Loading in each CSV data source into relevant dataframes
In a now removed one-time step, I loaded in all tracking data and filtered out all player-play records for players that aren't cornerbacks or wide receivers, and saved these datasets to new CSV files. I don't need those rows, but they make up the vast majority of these CSV files, greatly slowing down my notebook's performance at best and causing my notebook to crash at worst.
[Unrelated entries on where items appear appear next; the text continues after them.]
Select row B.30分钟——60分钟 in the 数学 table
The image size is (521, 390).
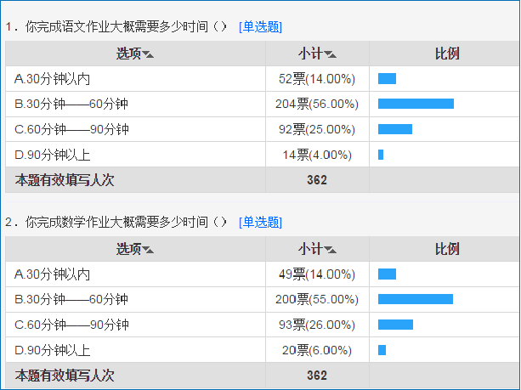point(262,299)
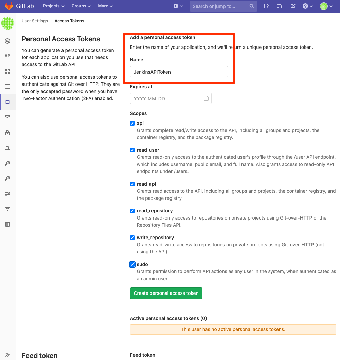
Task: Open the new item plus menu
Action: coord(178,6)
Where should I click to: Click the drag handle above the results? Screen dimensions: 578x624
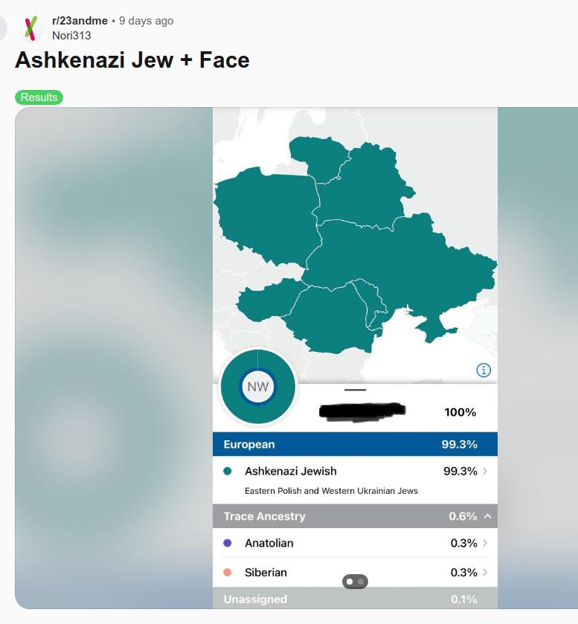tap(356, 390)
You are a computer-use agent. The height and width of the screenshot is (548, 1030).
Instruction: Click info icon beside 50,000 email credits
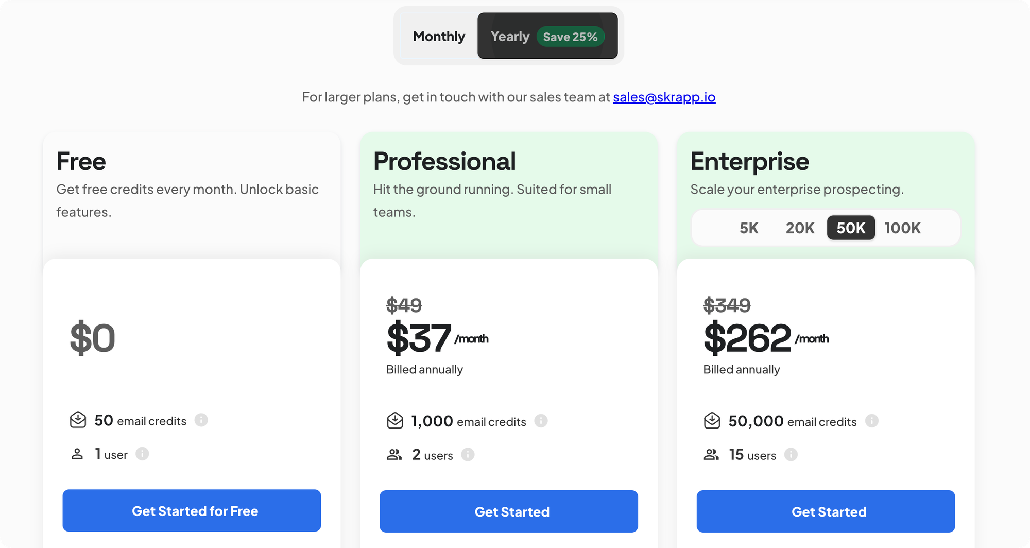[871, 421]
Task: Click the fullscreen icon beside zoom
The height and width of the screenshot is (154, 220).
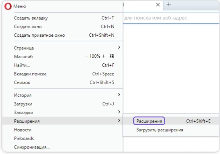Action: coord(112,56)
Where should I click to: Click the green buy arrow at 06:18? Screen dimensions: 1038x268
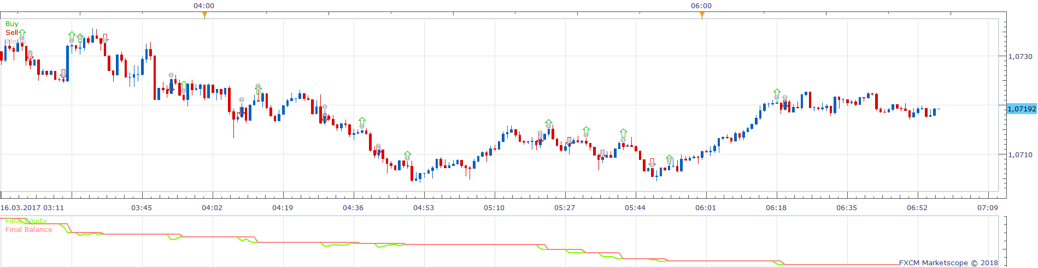(777, 93)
Removing these non WR/CB records resolved this.

In [49]:
plays = pd.read_csv('/kaggle/input/big-data-bowl-25/plays.csv')
games = pd.read_csv('/kaggle/input/big-data-bowl-25/games.csv')
player_play = pd.read_csv('/kaggle/input/big-data-bowl-25/player_play.csv')
players = pd.read_csv('/kaggle/input/big-data-bowl-25/players.csv')

default_path = '/kaggle/input/big-data-bowl-25/'
tracking_csvs = ['tracking_full_cb_pre_snap.csv', 'tracking_full_wr_pre_snap.csv']

#Loading 2 files into 1 dataframe
tracking_list = [pd.read_csv(default_path + file) for file in tracking_csvs]
tracking_full = pd.concat(tracking_list, ignore_index=True)

pd.set_option('display.max_columns', None)

This section includes "housekeeping" steps; I created player datasets containing CBs, WRs, and QBs, to help later on down the line. I also created a universal player ID column (univ_id) which I leaned on heavily in this project. This column represents each play in every game, and is needed because playId is not unique across games, whereas univ_id is. 

This section also creates the quarterback passing data dataframe for use in team passing aggregates, by filtering down to passing plays on which the ball was thrown, to play-lines that represent quarterbacks, and while creating a new feature to represent completed passes as a "catch".

In [50]:
CBs = players[(players['position'] == "CB")]
WRs =  players[(players['position'] == "WR")]
QBs = players[(players['position'] == "QB")]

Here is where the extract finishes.